Filter the rows for mammals that sleep a total of more than 16 hours *and* have a body weight of greater than 1 kilogram.

```{r}
msleep %>% filter(sleep_total >= 16,bodywt >= 1)%>% select(name,sleep_total,bodywt) %>% head
```

You can also filter with AND/OR...


```{r}
msleep %>% filter(sleep_total >= 16 | bodywt >= 1)%>% select(name,sleep_total,bodywt) %>% head
```

Filter the rows for mammals in the Perissodactyla and Primates taxonomic order:

```{r}
msleep %>% filter(order %in% c("Perissodactyla", "Primates"))%>% select(name,genus,order) %>% head

```


**Between, And, Not equal**

Slightly more complicated

Filter the animals that sleep between 2 and 19 hours, and they are NOT domesticated
```{r}
msleep_2_19_notdom <- msleep %>%
  filter(between(sleep_total, 2, 19) & conservation != "domesticated") 
  
```


Check if your filter is filtering NA for the variable conservation. If not, filter them.

```{r}
msleep_2_19_notdom_NA <- msleep %>%
  filter(between(sleep_total, 2, 19) & conservation != "domesticated" | is.na(conservation)) 
  
```

Can anyone think of another way of accomplishing the same thing as between?

You can use the boolean operators (e.g. >, <, >=, <=, !=, %in%) to create the logical tests. 
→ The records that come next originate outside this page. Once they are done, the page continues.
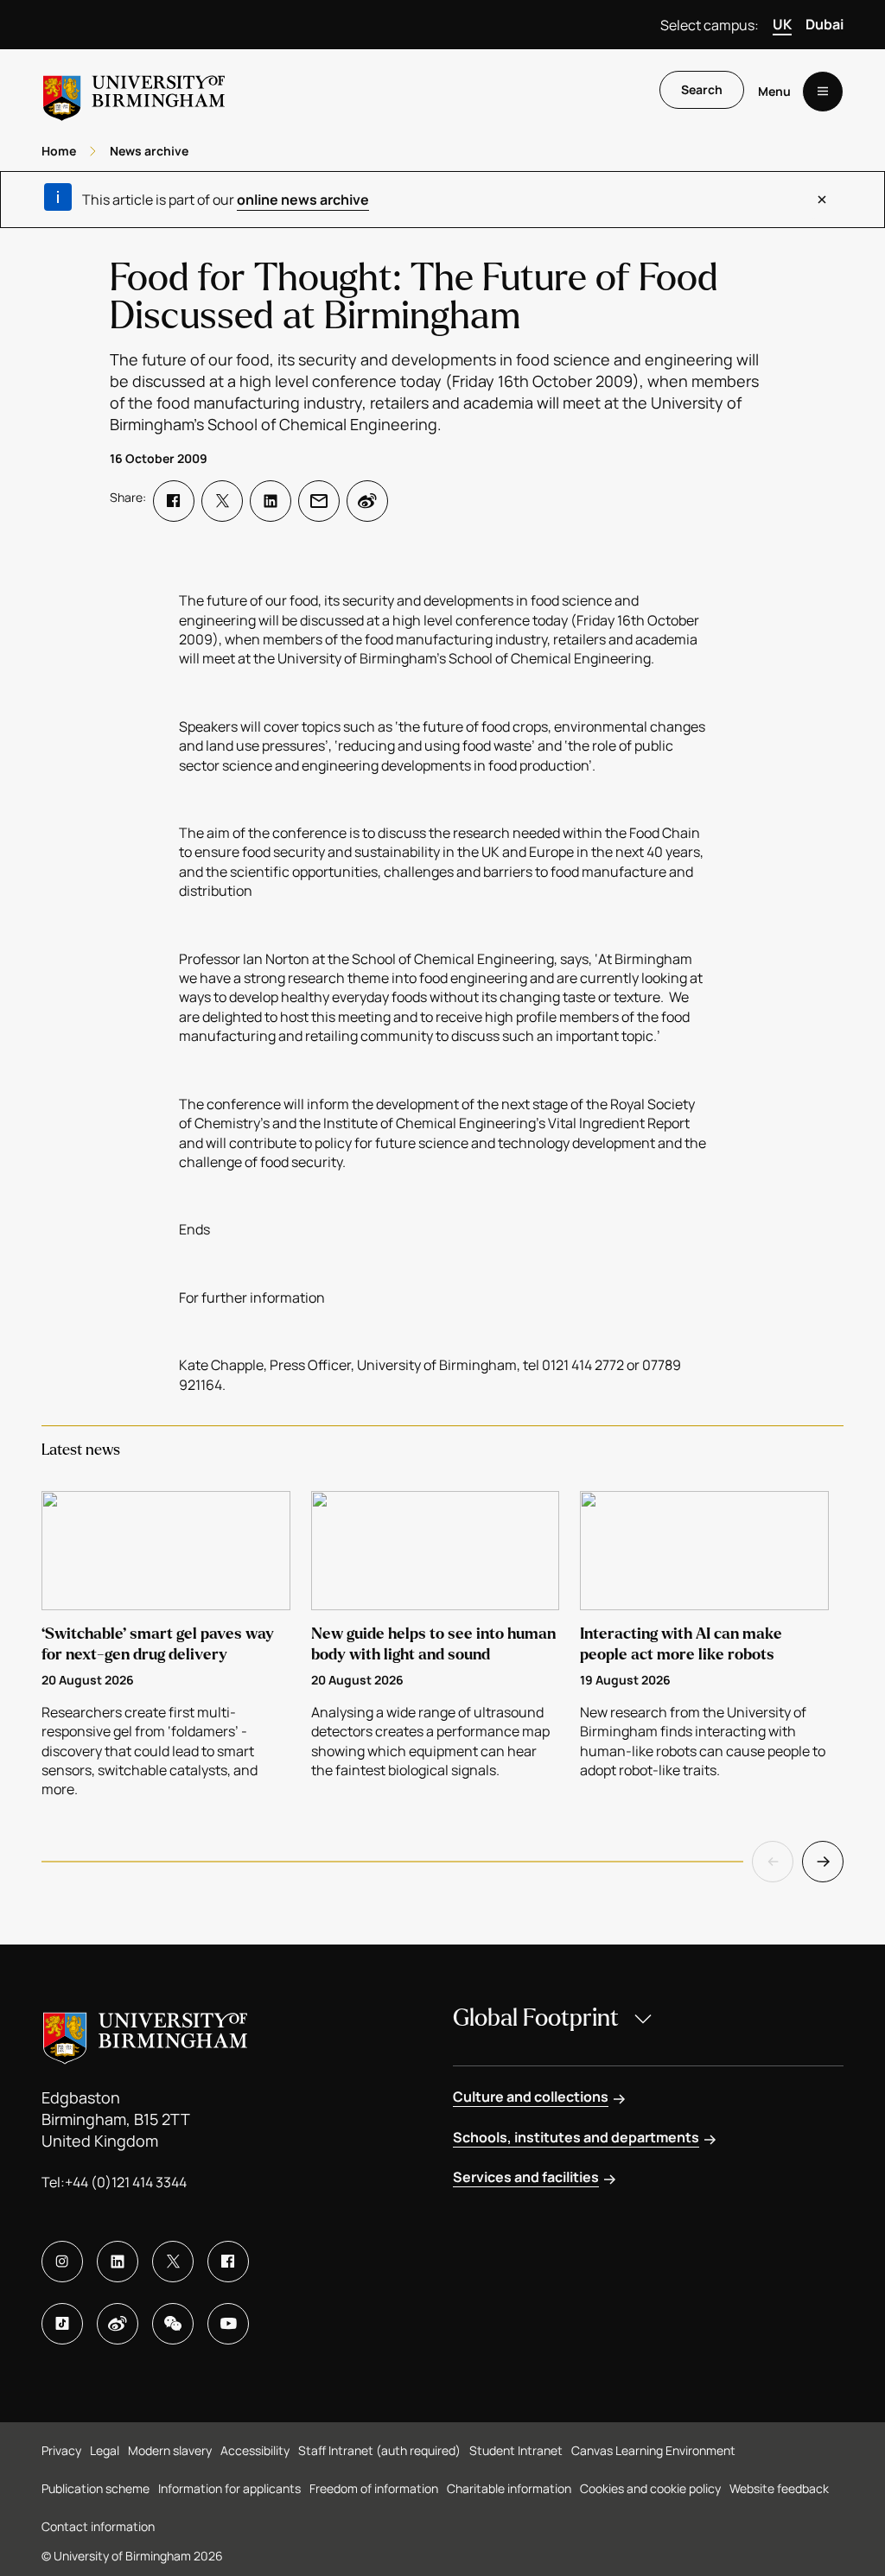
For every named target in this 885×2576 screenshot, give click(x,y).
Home (58, 151)
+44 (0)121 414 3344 (126, 2182)
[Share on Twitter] (222, 501)
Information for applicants (229, 2488)
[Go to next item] (823, 1861)
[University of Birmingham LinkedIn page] (117, 2261)
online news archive (303, 199)
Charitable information (509, 2488)
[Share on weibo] (367, 501)
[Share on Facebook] (173, 501)
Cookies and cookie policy (650, 2488)
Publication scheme (95, 2488)
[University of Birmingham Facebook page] (228, 2261)
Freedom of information (373, 2488)
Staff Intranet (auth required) (379, 2450)
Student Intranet (516, 2450)
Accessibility (255, 2450)
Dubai (824, 24)
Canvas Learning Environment (653, 2450)
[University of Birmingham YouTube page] (228, 2323)
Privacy (61, 2450)
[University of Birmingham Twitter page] (173, 2261)
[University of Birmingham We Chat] (173, 2323)
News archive (149, 151)
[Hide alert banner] (822, 199)
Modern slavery (170, 2450)
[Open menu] (823, 91)
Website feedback (779, 2488)
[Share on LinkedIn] (270, 501)
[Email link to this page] (319, 501)
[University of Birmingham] (133, 91)
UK (782, 24)
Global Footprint (536, 2018)
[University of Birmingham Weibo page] (117, 2323)
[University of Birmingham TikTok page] (62, 2323)
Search (702, 89)
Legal (104, 2450)
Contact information (98, 2526)
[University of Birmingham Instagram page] (62, 2261)
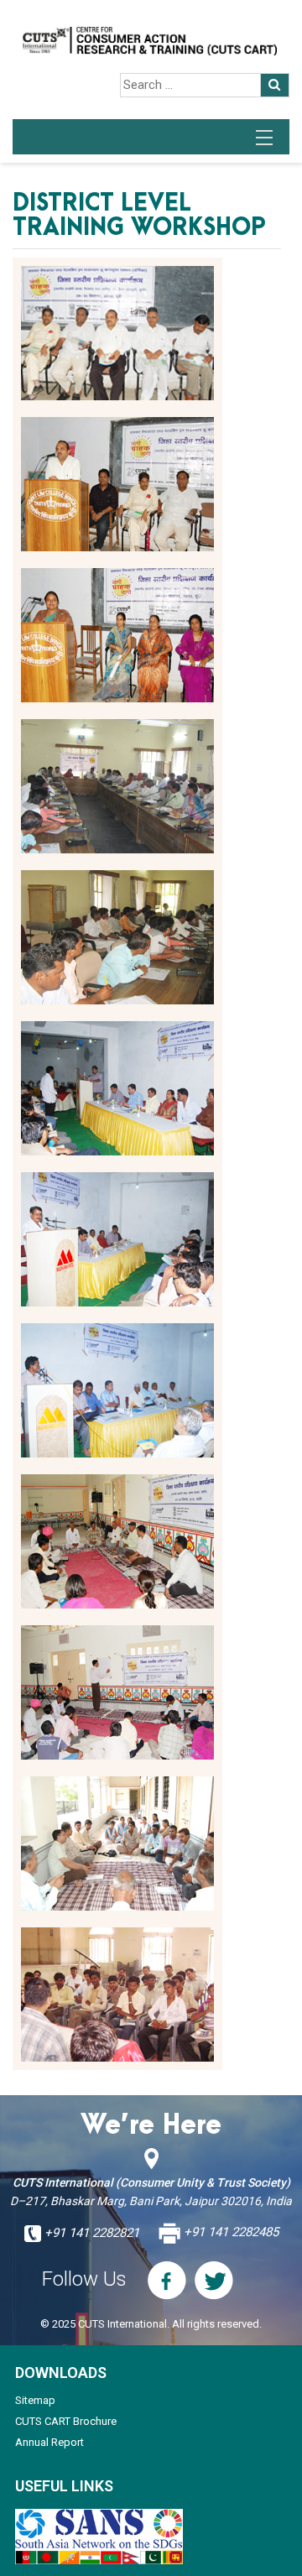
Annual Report (49, 2442)
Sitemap (35, 2400)
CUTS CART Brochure (66, 2421)
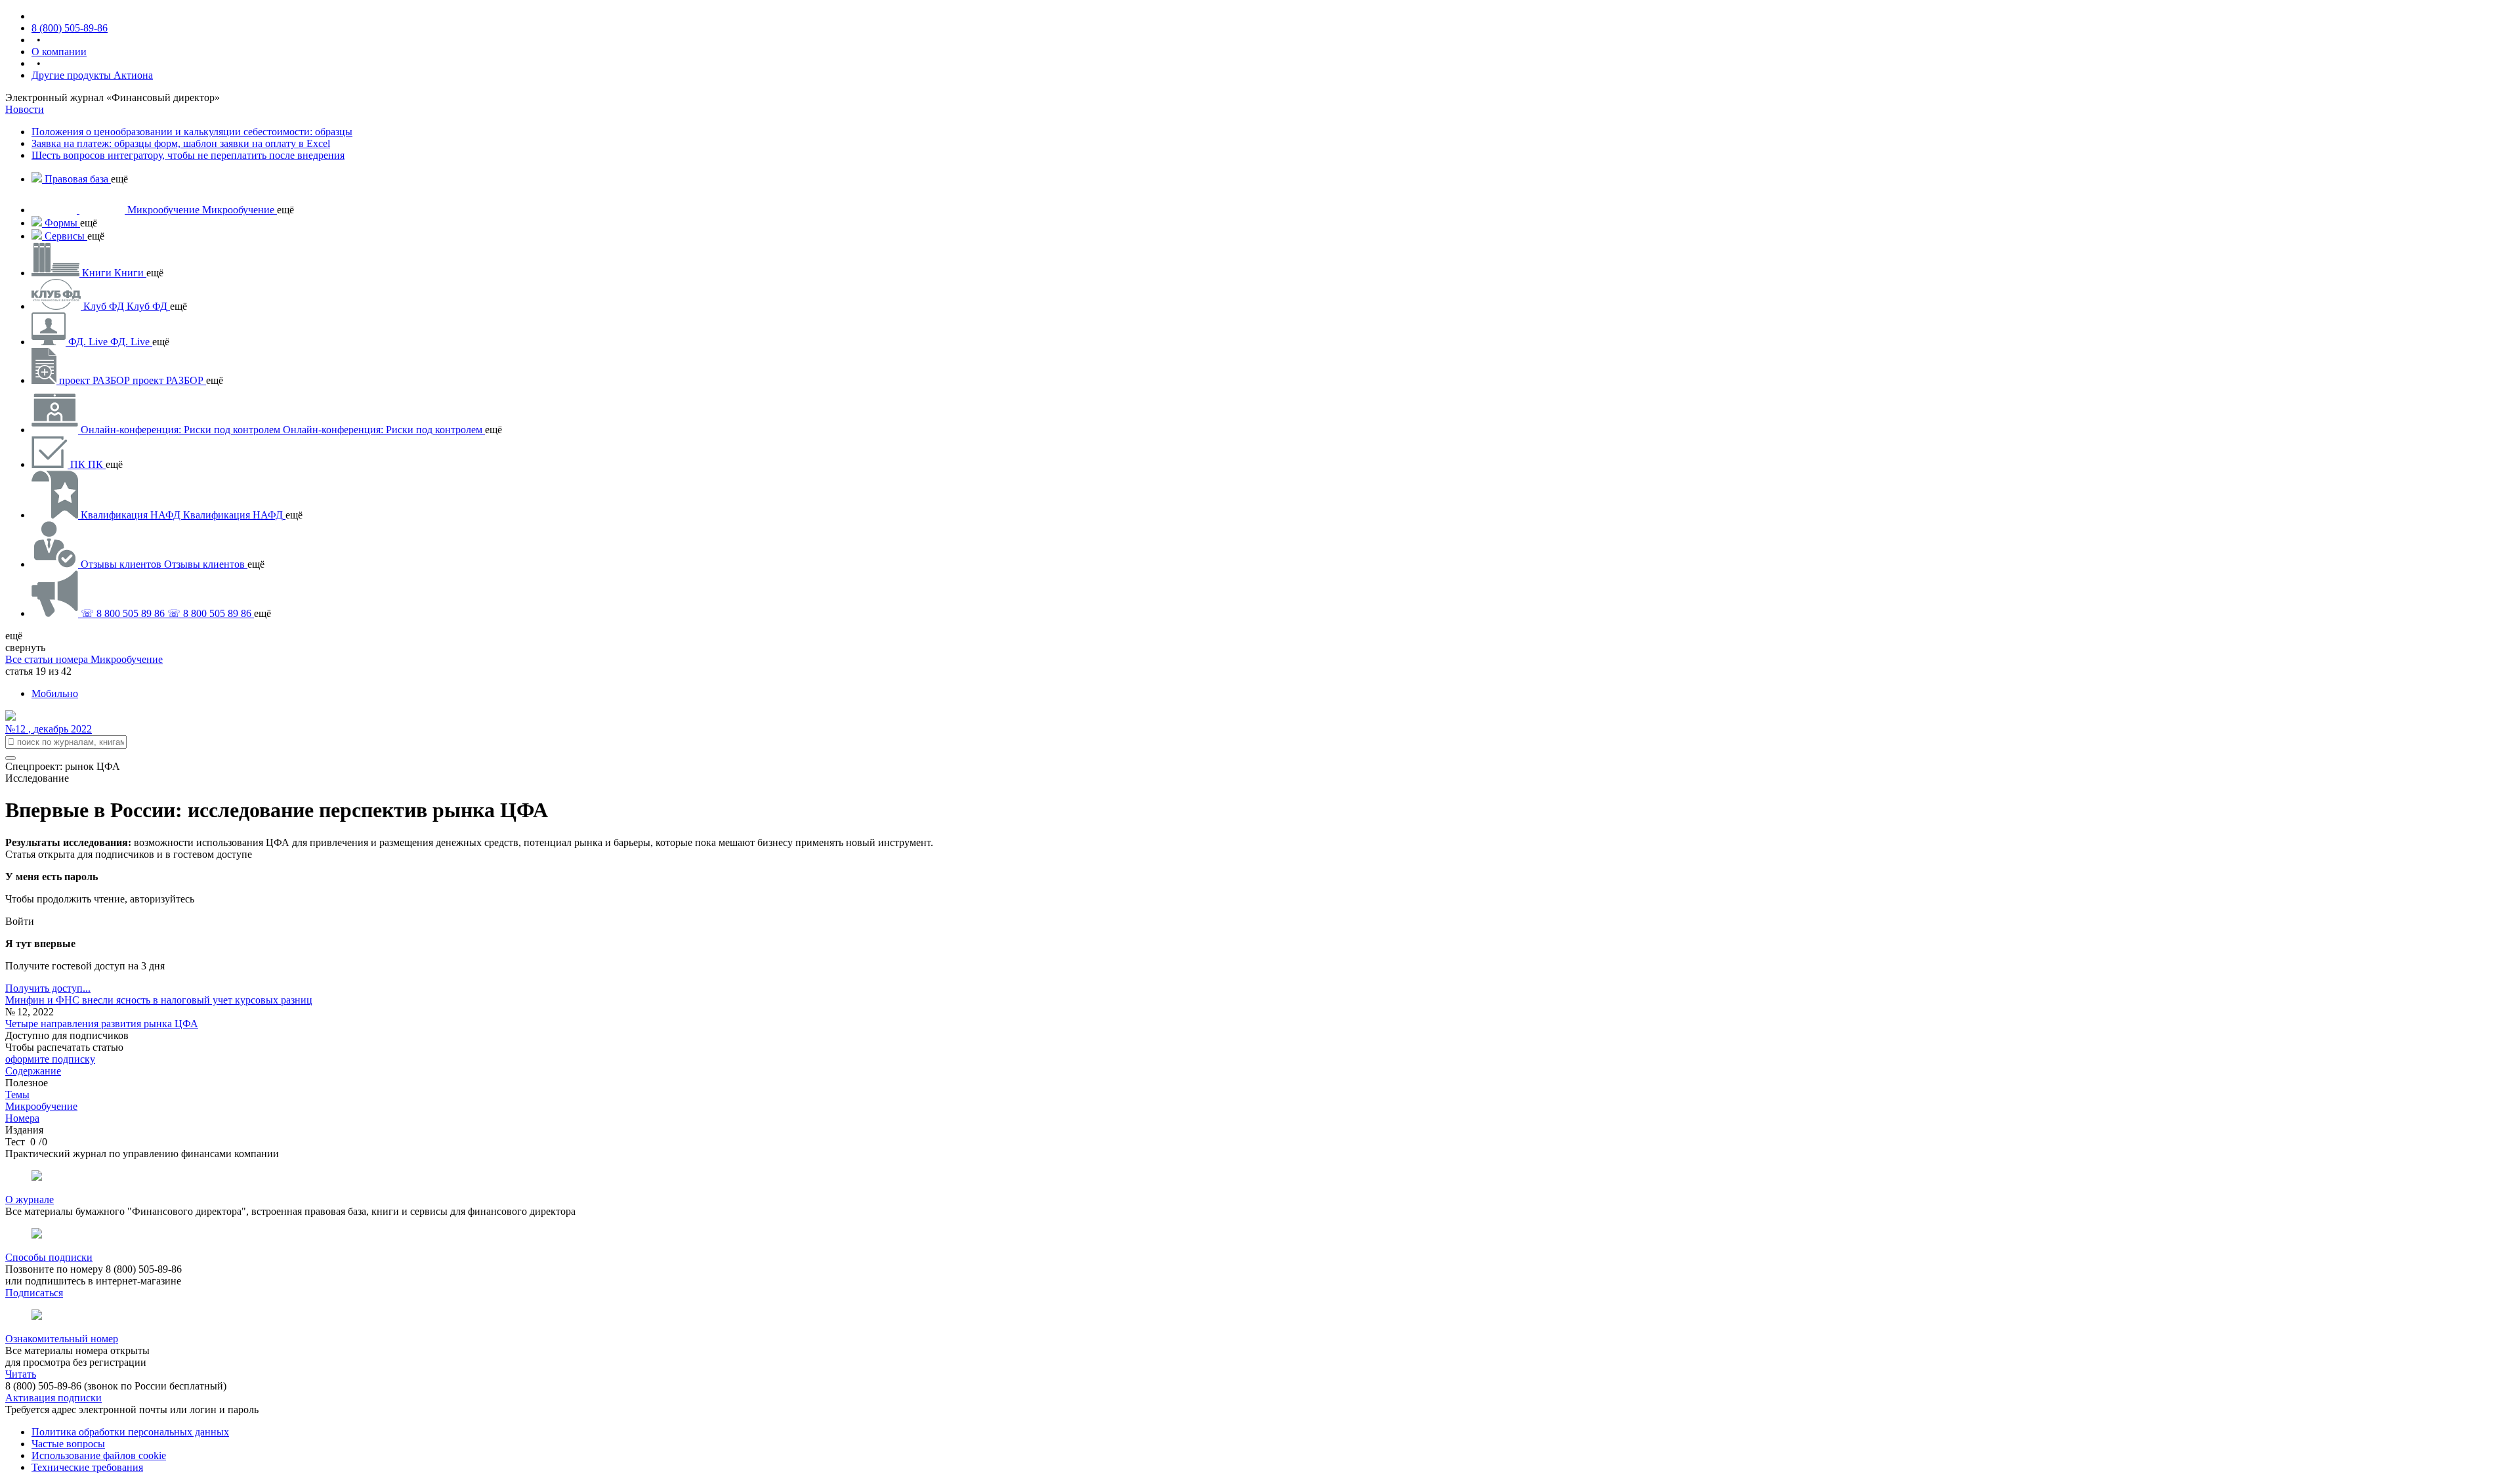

## Arrange Or Re-order Rows Using `arrange()`

To arrange (or re-order) rows by a particular column, such as the taxonomic order, list the name of the column you want to arrange the rows by:

```{r}
msleep %>% arrange(order) %>% select(name,genus,order) %>% head
```

Now we will select three columns from msleep, arrange the rows by the taxonomic order and then arrange the rows by sleep\_total. Finally, show the head of the final data frame:

```{r}
msleep %>% 
    select(name, order, sleep_total) %>%
    arrange(order, sleep_total) %>% 
    head
```

Same as above, except this time arrange by sleep_total first:
```{r}
msleep %>% 
    select(name, order, sleep_total) %>%
    arrange(sleep_total,order) %>% 
    head
```


Same as above, except here we filter the rows for mammals that sleep for 16 or more hours, instead of showing the head of the final data frame:

```{r}
msleep %>% 
    select(name, order, sleep_total) %>%
    arrange(order, sleep_total) %>% 
    filter(sleep_total >= 16)
```

Something slightly more complicated: same as above, except arrange the rows in the sleep\_total column in a descending order. For this, use the function `desc()`

```{r}
msleep %>% 
    select(name, order, sleep_total) %>%
    arrange(order, desc(sleep_total)) %>% 
    filter(sleep_total >= 16) 
```


## Create New Columns Using `mutate()`

The `mutate()` function will add new columns to the data frame. Create a new column called rem_proportion, which is the ratio of rem sleep to total amount of sleep. 


```{r}
msleep %>% 
    mutate(rem_proportion = sleep_rem / sleep_total) %>%          select(rem_proportion) %>% head
```

You can many new columns using mutate (separated by commas). Here we add a second column called bodywt_grams which is the bodywt column in grams. 

```{r}
msleep %>% 
    mutate(rem_proportion = sleep_rem / sleep_total, 
           bodywt_grams = bodywt * 1000) %>%   
    select(rem_proportion,bodywt_grams) %>% head()
    
```

## Create summaries of the data frame using `summarise()`

The `summarise()` function will create summary statistics for a given column in the data frame such as finding the mean. For example, to compute the average number of hours of sleep, apply the `mean()` function to the column sleep\_total and call the summary value avg\_sleep. 

```{r}
msleep %>% 
    summarise(avg_sleep = mean(sleep_total))
```

Summarise is different because it doesn't alter your data.frame.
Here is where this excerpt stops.